**AVAILABLE RECORDS**
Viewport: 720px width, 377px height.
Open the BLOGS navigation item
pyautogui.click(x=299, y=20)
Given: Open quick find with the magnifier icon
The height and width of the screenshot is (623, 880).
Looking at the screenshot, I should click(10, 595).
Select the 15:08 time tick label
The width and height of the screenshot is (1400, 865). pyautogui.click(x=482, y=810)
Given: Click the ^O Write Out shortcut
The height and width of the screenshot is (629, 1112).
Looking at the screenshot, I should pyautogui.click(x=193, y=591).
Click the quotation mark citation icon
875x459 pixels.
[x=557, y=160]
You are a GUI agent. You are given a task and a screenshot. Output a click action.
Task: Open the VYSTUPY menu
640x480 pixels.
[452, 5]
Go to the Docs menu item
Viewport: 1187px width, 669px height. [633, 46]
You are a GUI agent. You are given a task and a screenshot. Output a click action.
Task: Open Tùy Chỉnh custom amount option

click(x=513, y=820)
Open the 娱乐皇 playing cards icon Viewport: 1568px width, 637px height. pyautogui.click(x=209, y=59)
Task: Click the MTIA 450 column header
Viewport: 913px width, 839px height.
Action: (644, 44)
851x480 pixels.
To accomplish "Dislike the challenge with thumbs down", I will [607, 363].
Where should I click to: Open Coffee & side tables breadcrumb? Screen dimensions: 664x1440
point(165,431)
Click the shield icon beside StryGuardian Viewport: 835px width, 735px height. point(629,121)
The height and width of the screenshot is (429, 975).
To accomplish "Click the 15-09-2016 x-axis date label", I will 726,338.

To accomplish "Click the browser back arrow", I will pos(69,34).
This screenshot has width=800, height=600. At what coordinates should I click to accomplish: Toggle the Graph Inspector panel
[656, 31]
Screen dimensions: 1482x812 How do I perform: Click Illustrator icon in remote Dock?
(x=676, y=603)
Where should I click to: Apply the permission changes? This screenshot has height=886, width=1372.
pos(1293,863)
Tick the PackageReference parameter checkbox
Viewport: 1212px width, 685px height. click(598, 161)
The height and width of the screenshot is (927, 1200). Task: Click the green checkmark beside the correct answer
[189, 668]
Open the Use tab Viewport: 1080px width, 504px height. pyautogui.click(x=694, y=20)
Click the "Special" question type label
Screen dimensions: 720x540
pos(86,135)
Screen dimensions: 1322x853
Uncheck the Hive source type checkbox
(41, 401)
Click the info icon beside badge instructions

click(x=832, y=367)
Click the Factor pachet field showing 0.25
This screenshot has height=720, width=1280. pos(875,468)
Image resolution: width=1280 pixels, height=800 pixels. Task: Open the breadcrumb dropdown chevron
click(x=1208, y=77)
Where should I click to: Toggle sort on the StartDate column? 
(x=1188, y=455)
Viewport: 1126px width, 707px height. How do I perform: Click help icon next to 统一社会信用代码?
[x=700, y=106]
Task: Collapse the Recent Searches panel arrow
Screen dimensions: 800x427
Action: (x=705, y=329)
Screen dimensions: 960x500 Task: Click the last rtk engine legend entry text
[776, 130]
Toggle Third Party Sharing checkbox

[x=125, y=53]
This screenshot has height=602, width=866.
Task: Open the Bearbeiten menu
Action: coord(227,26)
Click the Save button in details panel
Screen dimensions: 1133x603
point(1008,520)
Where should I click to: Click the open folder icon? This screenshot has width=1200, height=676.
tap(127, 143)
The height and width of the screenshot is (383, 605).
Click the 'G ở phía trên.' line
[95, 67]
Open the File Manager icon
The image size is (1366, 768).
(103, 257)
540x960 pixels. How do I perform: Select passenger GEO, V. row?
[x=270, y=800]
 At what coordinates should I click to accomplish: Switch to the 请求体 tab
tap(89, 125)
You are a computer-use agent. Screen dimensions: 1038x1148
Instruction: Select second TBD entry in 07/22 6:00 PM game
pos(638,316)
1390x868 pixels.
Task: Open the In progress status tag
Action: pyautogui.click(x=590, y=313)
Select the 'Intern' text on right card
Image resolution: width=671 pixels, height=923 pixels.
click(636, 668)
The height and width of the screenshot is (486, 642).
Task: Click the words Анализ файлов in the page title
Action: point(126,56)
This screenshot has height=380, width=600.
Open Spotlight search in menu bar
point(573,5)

**WORK TO BE COMPLETED**
Set down exactly the lines from the opening line of the material through the line in which "Given: Click the ^O Write Out shortcut" occurs, both included, and no other lines.

**TASK RESULT**
Viewport: 720px width, 377px height.
Open the BLOGS navigation item
pyautogui.click(x=299, y=20)
Given: Open quick find with the magnifier icon
The height and width of the screenshot is (623, 880).
Looking at the screenshot, I should click(10, 595).
Select the 15:08 time tick label
The width and height of the screenshot is (1400, 865). pyautogui.click(x=482, y=810)
Given: Click the ^O Write Out shortcut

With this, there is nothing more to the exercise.